ベルリック地下大迷宮は地下1階から広い。冒険者が沢山入ってきても大丈夫な様にしてある訳だが、冒険者が1日で廻れる広さでは無い。
まぁ、冒険者は無理だがダンジョンキーパーは1日で廻れてしまう。しまうのだ。
その辺は罠も魔物も現在位置も気にしないで良いダンジョンキーパーならではだろう。でなければ仕事にならないしね。
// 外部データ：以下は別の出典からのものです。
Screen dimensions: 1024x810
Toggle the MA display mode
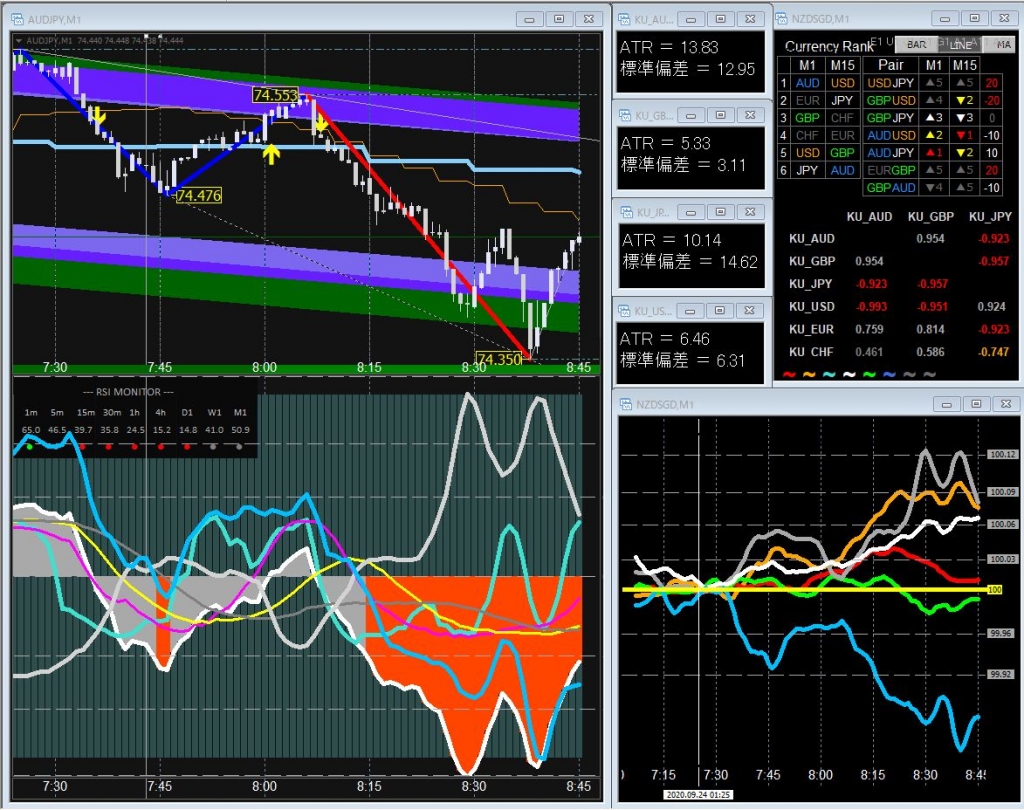(1001, 45)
それでも1フロア分全部廻って宝箱の補充と配置換えはきつそうだが、ゴブ朗さん達3人は何とも思っていないらしい。むしろ「楽しみだ」とか「今度こそあいつを抜いてやる」とかやる気に溢れた事を言っている。
流石、慣れている人達は違うなぁ……と感心してしまった。
「という訳で、今日は午後から明日の宝箱補充の準備だ。俺とミノ吉は管理部で今回の宝箱配置図を貰ってくる。トン兵衛は平汰とコボ美を連れて備品部でアイテムの受け取り手続きを頼む。2人に備品部の手続きを教えてやってくれ」
「了解っす」
「今回はどんな配置なんだろうねぇ」
「さて……今回も管理部入魂の配置なのは確かだな」
「宝箱配置に入魂も何もあったもんじゃないと思うんすけどねぇ……適当に並べてるんじゃないんですか?」
「過去の配置パターンの統計から出してるらしいよ。前に管理のミノ秋から聞いたんだけど、魔法演算機様々って言ってたねぇ」
「あぁ、管理部の魔法演算機って性能いいらしいっすね」
などとゴブ朗さん達は3人で色々と話し込んでいる。俺とコボ美ちゃんはそれを興味深く聞いていると、脳内でチャイムが鳴る。それに合わせてゴブ朗さんがパンパン、と手を叩いて立ち上がる。
「さて、午前はいつも通り巡回だ。ダンジョン証を忘れるなよ」
俺達は各々返事をすると、午前の業務に取りかかるのだった。
◆◇◆◇
昼休み後、俺とコボ美ちゃんはトン兵衛さんに連れられて、備品部を訪れていた。
備品部は迷宮の心臓部である魔法炉の近くにあるため、魔法昇降機を使って下へ降りる。
深層部に来るのは面接の時以来、2度目だ。とはいえ、あの時は女悪魔に連れられていたせいか、どういう風に深層階まで辿り着いたかよく覚えていない。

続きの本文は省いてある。